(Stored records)
# # # # # # #
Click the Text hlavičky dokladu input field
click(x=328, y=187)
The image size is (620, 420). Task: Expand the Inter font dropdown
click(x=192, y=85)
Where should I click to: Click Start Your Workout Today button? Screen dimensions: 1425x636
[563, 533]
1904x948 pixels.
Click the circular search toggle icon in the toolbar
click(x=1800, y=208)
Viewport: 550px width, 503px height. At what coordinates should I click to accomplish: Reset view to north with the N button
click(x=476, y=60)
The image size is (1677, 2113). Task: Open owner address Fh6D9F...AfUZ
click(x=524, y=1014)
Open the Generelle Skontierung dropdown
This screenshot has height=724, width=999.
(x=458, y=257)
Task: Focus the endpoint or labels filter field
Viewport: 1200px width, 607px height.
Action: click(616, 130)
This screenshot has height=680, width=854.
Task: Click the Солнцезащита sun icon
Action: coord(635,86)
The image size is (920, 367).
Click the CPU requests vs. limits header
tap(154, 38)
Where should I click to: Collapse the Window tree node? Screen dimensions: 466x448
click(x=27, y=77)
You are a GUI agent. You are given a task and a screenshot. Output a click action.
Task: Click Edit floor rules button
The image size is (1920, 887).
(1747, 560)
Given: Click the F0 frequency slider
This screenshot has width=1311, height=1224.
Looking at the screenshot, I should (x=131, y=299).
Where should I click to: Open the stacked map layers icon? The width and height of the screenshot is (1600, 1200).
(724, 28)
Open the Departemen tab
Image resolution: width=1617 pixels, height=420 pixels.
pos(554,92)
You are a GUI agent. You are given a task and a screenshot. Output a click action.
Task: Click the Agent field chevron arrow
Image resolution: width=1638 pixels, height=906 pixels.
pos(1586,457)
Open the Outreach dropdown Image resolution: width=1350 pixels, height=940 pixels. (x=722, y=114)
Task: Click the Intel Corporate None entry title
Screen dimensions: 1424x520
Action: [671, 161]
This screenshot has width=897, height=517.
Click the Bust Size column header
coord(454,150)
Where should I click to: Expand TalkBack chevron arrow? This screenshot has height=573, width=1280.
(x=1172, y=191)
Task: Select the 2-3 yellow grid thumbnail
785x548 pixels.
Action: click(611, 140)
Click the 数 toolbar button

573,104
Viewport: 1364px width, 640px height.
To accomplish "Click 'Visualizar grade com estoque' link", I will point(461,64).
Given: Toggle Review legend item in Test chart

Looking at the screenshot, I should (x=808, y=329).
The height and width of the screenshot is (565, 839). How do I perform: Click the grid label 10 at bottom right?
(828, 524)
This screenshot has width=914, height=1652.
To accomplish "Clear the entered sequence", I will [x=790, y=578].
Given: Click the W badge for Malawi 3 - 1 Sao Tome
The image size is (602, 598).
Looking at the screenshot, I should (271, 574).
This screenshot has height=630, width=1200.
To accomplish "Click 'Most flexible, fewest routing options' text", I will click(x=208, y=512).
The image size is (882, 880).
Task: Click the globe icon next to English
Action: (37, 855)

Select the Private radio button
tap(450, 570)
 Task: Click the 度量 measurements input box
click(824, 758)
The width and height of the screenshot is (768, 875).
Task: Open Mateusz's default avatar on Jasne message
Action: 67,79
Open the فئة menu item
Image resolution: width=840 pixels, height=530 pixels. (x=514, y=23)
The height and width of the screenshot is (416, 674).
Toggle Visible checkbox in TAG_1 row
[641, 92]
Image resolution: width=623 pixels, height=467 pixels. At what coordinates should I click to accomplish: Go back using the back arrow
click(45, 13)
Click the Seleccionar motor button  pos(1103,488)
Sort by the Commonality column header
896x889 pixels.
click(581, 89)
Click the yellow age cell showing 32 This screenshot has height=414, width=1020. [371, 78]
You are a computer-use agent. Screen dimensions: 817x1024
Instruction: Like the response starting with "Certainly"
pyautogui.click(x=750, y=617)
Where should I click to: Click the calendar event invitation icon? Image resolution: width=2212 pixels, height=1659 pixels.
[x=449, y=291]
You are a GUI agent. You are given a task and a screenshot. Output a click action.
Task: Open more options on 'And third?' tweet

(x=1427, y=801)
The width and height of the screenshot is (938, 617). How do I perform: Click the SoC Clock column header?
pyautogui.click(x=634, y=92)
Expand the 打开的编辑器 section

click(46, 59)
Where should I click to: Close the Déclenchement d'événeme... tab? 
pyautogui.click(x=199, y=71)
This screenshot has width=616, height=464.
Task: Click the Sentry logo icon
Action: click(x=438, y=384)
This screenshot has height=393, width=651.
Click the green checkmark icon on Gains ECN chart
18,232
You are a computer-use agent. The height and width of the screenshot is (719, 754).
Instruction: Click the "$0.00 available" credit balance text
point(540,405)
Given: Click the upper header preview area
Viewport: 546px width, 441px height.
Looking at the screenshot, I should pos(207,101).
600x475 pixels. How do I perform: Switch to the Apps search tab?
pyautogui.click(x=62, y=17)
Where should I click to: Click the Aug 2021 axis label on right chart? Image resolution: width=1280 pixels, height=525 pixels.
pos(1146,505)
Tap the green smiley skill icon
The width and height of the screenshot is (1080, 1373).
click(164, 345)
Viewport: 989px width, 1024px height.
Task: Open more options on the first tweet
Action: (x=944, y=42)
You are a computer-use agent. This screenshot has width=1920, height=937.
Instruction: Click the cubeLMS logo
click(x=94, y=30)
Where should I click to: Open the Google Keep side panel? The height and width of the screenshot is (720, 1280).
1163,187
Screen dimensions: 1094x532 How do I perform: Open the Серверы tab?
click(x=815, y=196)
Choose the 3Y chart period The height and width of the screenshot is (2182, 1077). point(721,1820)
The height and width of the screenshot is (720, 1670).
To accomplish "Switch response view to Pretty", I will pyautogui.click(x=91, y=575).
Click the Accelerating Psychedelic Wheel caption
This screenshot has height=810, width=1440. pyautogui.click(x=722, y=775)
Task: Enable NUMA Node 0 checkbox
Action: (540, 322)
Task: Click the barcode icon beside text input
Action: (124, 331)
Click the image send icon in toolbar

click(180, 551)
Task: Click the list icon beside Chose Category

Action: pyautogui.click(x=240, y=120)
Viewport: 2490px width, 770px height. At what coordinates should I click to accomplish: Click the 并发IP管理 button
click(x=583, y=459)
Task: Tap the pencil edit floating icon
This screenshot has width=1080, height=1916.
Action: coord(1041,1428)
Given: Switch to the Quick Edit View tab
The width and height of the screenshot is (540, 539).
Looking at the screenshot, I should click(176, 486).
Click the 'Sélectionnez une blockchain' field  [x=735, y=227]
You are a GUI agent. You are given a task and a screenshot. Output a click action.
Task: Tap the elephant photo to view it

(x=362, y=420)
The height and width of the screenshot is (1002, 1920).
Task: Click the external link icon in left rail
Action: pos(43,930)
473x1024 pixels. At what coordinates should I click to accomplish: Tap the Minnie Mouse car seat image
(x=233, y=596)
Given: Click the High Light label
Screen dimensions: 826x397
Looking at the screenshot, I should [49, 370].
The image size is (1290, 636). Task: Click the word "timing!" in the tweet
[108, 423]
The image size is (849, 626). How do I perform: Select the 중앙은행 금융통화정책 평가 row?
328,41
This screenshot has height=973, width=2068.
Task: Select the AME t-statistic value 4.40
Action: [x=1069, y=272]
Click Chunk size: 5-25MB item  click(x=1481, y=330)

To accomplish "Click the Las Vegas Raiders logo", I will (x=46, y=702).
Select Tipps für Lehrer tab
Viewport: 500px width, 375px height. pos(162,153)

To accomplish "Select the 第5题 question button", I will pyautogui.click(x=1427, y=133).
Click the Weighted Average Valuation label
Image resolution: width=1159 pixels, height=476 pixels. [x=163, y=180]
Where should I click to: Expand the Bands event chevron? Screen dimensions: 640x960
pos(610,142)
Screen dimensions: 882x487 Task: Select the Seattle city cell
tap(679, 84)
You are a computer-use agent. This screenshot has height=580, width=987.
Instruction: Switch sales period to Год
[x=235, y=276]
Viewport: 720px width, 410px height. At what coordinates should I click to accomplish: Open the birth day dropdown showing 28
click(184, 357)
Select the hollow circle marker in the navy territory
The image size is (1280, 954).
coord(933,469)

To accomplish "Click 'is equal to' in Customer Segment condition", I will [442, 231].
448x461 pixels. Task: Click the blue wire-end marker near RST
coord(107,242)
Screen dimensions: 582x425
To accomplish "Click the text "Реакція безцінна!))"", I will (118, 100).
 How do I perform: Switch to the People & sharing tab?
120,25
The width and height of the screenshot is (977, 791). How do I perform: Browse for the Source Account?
# # # # # # #
Copy every line above that holds the word "computer".

You are a computer-use agent. Screen dimensions: 817x1024
You are a computer-use agent. The height and width of the screenshot is (719, 754).
You are a computer-use agent. This screenshot has width=1920, height=937.
You are a computer-use agent. This screenshot has height=580, width=987.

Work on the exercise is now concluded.